Como se percebe, o § 2º do dispositivo retro transcrito determina que 40% da remuneração do administrador judicial devem ser reservados para pagamento posterior, após atendidas as previsões dos arts. 154 e 155 da LFRE:

Art. 154. Concluída a realização de todo o ativo, e distribuído o produto entre os credores, o administrador judicial apresentará suas contas ao juiz no prazo de 30 (trinta) dias.

§ 1º As contas, acompanhadas dos documentos comprobatórios, serão prestadas em autos apartados que, ao final, serão apensados aos autos da falência.

§ 2º O juiz ordenará a publicação de aviso de que as contas foram entregues e se encontram à disposição dos interessados, que poderão impugná-las no prazo de 10 (dez) dias.

§ 3º Decorrido o prazo do aviso e realizadas as diligências necessárias à apuração dos fatos, o juiz intimará o Ministério Público para manifestar-se no prazo de 5 (cinco) dias, findo o qual o administrador judicial será ouvido se houver impugnação ou parecer contrário do Ministério Público.

§ 4º Cumpridas as providências previstas nos §§ 2º e 3º deste artigo, o juiz julgará as contas por sentença.

§ 5º A sentença que rejeitar as contas do administrador judicial fixará suas responsabilidades, poderá determinar a indisponibilidade ou o seqüestro de bens e servirá como título executivo para indenização da massa.

§ 6º Da sentença cabe apelação.

 

 Art. 155. Julgadas as contas do administrador judicial, ele apresentará o relatório final da falência no prazo de 10 (dez) dias, indicando o valor do ativo e o do produto de sua realização, o valor do passivo e o dos pagamentos feitos aos credores, e especificará justificadamente as responsabilidades com que continuará o falido.

 

Vale frisar que esses artigos – que disciplinam a prestação e o julgamento das contas do administrador judicial, bem como a apresentação do relatório final – estão insertos no capítulo V da lei em questão, que, em sua seção XII, trata especificamente do “Encerramento da Falência e da Extinção das Obrigações do Falido”.

Desse modo, uma vez que o comando normativo apontado como violado (art. 24, § 2º, da LFRE) condiciona o pagamento dos honorários reservados à verificação e à realização de procedimentos relativos estritamente a processos de falência, não se pode considerar tal providência aplicável às ações de recuperação judicial.

Quisesse o legislador que a reserva de 40% da remuneração devida ao administrador fosse regra aplicável também aos processos de soerguimento, teria feito menção expressa ao disposto no art. 63 da LFRE – que trata da apresentação das contas e do relatório circunstanciado nas recuperações judiciais –, como efetivamente o fez em relação às ações falimentares, ao sujeitar o pagamento da reserva à observância dos arts. 154 e 155 da LFRE.

Vale destacar, a propósito, que as disposições dos artigos retro mencionados tratam de procedimentos distintos, que guardam relação, cada qual, com as particularidades inerentes a cada processo (recuperação ou falência).

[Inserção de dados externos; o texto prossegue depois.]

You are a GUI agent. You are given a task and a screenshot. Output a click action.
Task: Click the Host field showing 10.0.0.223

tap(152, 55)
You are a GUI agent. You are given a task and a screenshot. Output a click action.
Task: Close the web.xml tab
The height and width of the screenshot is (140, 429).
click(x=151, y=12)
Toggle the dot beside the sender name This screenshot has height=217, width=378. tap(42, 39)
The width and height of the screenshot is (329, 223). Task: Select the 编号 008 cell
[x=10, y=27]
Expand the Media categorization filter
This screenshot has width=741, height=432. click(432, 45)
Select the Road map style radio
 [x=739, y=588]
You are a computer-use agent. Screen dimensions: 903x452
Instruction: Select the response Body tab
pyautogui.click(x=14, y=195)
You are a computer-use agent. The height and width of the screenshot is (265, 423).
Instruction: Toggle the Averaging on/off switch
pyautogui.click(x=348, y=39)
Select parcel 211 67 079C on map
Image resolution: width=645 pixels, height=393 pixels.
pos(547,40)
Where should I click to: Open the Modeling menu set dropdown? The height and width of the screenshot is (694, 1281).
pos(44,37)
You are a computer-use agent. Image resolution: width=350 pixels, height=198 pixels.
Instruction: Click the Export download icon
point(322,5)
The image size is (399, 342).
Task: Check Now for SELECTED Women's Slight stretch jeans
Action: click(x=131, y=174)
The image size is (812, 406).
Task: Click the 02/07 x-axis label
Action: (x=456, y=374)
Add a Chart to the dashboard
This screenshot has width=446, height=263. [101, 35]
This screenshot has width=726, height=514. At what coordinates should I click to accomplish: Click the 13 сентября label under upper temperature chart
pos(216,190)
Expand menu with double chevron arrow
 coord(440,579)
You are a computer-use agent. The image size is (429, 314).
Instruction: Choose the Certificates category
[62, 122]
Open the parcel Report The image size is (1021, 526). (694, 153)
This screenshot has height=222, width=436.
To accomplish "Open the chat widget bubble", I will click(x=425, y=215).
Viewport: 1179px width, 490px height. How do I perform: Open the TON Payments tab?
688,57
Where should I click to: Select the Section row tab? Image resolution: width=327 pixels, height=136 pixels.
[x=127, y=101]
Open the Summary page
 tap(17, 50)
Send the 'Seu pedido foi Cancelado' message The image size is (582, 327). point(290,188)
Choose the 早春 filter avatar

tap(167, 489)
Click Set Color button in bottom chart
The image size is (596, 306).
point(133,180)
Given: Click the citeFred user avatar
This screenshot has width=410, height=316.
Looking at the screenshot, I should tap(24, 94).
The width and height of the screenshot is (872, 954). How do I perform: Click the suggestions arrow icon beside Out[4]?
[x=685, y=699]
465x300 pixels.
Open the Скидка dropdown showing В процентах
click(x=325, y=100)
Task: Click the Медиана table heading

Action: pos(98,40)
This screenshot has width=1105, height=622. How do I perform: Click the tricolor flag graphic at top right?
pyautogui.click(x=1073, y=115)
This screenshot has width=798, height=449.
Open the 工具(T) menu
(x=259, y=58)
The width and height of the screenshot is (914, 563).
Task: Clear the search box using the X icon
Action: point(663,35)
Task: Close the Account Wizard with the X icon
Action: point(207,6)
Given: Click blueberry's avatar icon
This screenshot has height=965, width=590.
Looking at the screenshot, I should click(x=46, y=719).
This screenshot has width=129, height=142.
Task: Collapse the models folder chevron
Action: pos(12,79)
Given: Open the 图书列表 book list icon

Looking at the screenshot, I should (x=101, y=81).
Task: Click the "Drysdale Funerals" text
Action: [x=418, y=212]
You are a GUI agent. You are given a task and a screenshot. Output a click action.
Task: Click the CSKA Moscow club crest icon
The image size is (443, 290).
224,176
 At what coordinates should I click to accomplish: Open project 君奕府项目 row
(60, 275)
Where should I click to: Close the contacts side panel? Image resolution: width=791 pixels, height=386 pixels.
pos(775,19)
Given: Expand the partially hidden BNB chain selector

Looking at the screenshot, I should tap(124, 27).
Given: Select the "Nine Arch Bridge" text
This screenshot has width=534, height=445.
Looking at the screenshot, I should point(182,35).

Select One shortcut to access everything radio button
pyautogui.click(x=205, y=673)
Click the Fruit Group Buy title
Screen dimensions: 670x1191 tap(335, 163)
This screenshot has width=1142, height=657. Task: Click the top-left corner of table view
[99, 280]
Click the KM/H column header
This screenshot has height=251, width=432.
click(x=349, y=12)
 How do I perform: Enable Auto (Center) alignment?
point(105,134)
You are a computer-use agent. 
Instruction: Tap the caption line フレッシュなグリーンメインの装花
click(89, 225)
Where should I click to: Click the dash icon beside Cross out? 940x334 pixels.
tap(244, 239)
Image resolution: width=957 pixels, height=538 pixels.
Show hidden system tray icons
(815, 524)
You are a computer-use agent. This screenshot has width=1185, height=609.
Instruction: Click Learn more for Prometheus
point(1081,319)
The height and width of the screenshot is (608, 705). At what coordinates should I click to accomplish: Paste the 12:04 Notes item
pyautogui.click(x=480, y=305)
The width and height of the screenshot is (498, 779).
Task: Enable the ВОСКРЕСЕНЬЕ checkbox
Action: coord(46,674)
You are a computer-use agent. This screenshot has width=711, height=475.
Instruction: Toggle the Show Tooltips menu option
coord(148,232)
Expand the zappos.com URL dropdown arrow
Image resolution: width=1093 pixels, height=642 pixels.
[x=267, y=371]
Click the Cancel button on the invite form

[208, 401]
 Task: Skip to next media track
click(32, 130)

A título exemplificativo, de se consignar que, na recuperação judicial, o art. 63, III, da LFRE exige a apresentação, em 15 dias, de relatório circunstanciado que verse sobre a execução do plano de soerguimento; na falência, por outro lado, a apresentação do relatório final, por força do art. 155 da LFRE, deve ocorrer em 10 dias, indicando valores patrimoniais, pagamentos realizados e responsabilidades.

No sentido da impossibilidade de reserva de remuneração do administrador judicial nas recuperações judiciais, confira-se o entendimento do Prof. FÁBIO ULHOA COELHO:

A reserva de 40% da remuneração devida ao administrador judicial para pagamento apenas após a aprovação de suas contas é aplicável unicamente na falência. Isso decorre da própria literalidade do dispositivo abrigado no § 2º do artigo objeto de comentário, que se remete a normas exclusivas do processo falimentar em sentido estrito. Na recuperação judicial, a remuneração do administrador judicial é paga à vista ou a prazo e nas datas definidas pelo juízo recuperacional.

(Lei de Falências e de Recuperação de Empresas, 13ª ed., Revista dos Tribunais, p. 112, sem destaque no original)

 

A mesma posição é compartilhada pelo Prof. MANOEL JUSTINO BEZERRA FILHO:

Atento a esse aspecto da remuneração, o § 2º estabeleceu critério novo, determinando a reserva de 40% do devido ao administrador, para pagamento após a realização do ativo e o julgamento de suas contas. A parcela de 60% deverá ser paga na ordem legal estabelecida no inc. 1 do art. 84; só depois é que serão pagos os 40% restantes, ou seja, após julgadas e aprovadas as contas do administrador. O valor correspondente a 40%, porém, já terá sido reservado anteriormente. Esta reserva aplica-se apenas a casos de falência, não aplicável a casos de recuperação judicial, até porque na recuperação não ocorre a fase dos arts. 154 e 155, exclusivos do procedimento falimentar. Ademais, como tem sido praxe, os juízes em geral têm estabelecido a remuneração do administrador judicial na recuperação, para pagamento em 24 parcelas, que é o período de duração da fiscalização prevista no art. 61. Aliás, quanto a este ponto, parece que o mais razoável seria determinar o pagamento em 30 parcelas, ou seja, 6 parcelas relativas ao prazo inicial de 180 dias previsto no § 4º do art. 6º, mais as 24 parcelas relativas ao período do art. 61.

(Lei de Recuperação de Empresas e Falência. 13ª ed. Revista dos Tribunais, ps. 128⁄129)

 

Diante desse panorama, portanto, impõe-se a reforma do acórdão recorrido, para afastar a reserva de 40% dos honorários do administrador judicial para pagamento posterior.

 

CONCLUSÃO

Forte nessas razões, DOU PROVIMENTO ao recurso especial, para afastar a suspensão do pagamento de 40% do valor devido ao administrador judicial imposta pelo Tribunal de origem, mantendo-se as demais condições de pagamento (percentual e prazo).